### What the task requires
Could you retype the lines below word for word, without changing a single character?
======== Listed records
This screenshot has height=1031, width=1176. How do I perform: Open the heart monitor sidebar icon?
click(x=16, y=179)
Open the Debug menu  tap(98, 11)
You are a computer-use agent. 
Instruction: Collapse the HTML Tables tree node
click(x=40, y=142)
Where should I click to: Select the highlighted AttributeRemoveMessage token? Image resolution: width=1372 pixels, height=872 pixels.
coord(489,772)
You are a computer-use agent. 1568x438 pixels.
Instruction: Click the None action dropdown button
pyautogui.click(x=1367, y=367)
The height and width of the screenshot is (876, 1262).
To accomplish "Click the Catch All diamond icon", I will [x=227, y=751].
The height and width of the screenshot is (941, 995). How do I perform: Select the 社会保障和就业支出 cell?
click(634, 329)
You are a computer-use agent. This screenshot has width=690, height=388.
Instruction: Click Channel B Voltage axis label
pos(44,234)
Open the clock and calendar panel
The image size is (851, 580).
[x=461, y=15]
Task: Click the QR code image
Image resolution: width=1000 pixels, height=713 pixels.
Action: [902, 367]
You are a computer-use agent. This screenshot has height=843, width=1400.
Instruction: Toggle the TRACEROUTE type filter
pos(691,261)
================
### Full solution
This screenshot has height=1031, width=1176. How do I perform: Open the heart monitor sidebar icon?
click(x=16, y=179)
Open the Debug menu  tap(98, 11)
You are a computer-use agent. 
Instruction: Collapse the HTML Tables tree node
click(x=40, y=142)
Where should I click to: Select the highlighted AttributeRemoveMessage token? Image resolution: width=1372 pixels, height=872 pixels.
coord(489,772)
You are a computer-use agent. 1568x438 pixels.
Instruction: Click the None action dropdown button
pyautogui.click(x=1367, y=367)
The height and width of the screenshot is (876, 1262).
To accomplish "Click the Catch All diamond icon", I will [x=227, y=751].
The height and width of the screenshot is (941, 995). How do I perform: Select the 社会保障和就业支出 cell?
click(634, 329)
You are a computer-use agent. This screenshot has width=690, height=388.
Instruction: Click Channel B Voltage axis label
pos(44,234)
Open the clock and calendar panel
The image size is (851, 580).
[x=461, y=15]
Task: Click the QR code image
Image resolution: width=1000 pixels, height=713 pixels.
Action: [902, 367]
You are a computer-use agent. This screenshot has height=843, width=1400.
Instruction: Toggle the TRACEROUTE type filter
pos(691,261)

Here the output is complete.